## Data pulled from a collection
* begin *

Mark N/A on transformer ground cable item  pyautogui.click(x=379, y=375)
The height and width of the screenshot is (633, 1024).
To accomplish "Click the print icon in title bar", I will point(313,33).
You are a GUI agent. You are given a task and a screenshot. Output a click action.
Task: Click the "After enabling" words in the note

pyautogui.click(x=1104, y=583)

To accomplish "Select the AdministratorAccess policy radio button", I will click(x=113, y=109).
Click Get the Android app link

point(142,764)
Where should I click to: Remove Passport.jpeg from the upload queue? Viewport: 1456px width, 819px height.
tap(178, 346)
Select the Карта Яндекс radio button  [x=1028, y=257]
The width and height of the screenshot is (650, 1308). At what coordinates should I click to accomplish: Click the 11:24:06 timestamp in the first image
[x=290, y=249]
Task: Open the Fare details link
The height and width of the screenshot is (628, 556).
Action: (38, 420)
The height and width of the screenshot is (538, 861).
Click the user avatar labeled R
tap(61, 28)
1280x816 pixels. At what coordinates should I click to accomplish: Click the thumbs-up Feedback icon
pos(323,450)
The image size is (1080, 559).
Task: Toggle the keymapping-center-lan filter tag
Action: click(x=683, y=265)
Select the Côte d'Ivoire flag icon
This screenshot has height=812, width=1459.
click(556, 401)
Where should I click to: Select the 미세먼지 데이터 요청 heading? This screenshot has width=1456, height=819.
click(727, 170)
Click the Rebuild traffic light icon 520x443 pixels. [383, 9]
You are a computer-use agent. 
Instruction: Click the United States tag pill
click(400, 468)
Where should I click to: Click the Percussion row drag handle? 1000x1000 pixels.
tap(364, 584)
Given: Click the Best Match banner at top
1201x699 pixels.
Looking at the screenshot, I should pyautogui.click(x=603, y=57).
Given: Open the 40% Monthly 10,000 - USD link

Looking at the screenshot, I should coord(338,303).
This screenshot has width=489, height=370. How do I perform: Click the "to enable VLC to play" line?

* end *

## WHAT IS BEING ASKED
Reproduce all of the data above, swapping "Where should I click to" for "Where do I click to" wherever it occurs and leaving everything else unchanged.

## ANSWER TO THIS EXERCISE
Mark N/A on transformer ground cable item  pyautogui.click(x=379, y=375)
The height and width of the screenshot is (633, 1024).
To accomplish "Click the print icon in title bar", I will point(313,33).
You are a GUI agent. You are given a task and a screenshot. Output a click action.
Task: Click the "After enabling" words in the note

pyautogui.click(x=1104, y=583)

To accomplish "Select the AdministratorAccess policy radio button", I will click(x=113, y=109).
Click Get the Android app link

point(142,764)
Where do I click to: Remove Passport.jpeg from the upload queue? Viewport: 1456px width, 819px height.
tap(178, 346)
Select the Карта Яндекс radio button  [x=1028, y=257]
The width and height of the screenshot is (650, 1308). At what coordinates should I click to accomplish: Click the 11:24:06 timestamp in the first image
[x=290, y=249]
Task: Open the Fare details link
The height and width of the screenshot is (628, 556).
Action: (38, 420)
The height and width of the screenshot is (538, 861).
Click the user avatar labeled R
tap(61, 28)
1280x816 pixels. At what coordinates should I click to accomplish: Click the thumbs-up Feedback icon
pos(323,450)
The image size is (1080, 559).
Task: Toggle the keymapping-center-lan filter tag
Action: click(x=683, y=265)
Select the Côte d'Ivoire flag icon
This screenshot has height=812, width=1459.
click(556, 401)
Where do I click to: Select the 미세먼지 데이터 요청 heading? This screenshot has width=1456, height=819.
click(727, 170)
Click the Rebuild traffic light icon 520x443 pixels. [383, 9]
You are a computer-use agent. 
Instruction: Click the United States tag pill
click(400, 468)
Where do I click to: Click the Percussion row drag handle? 1000x1000 pixels.
tap(364, 584)
Given: Click the Best Match banner at top
1201x699 pixels.
Looking at the screenshot, I should pyautogui.click(x=603, y=57).
Given: Open the 40% Monthly 10,000 - USD link

Looking at the screenshot, I should coord(338,303).
This screenshot has width=489, height=370. How do I perform: Click the "to enable VLC to play" line?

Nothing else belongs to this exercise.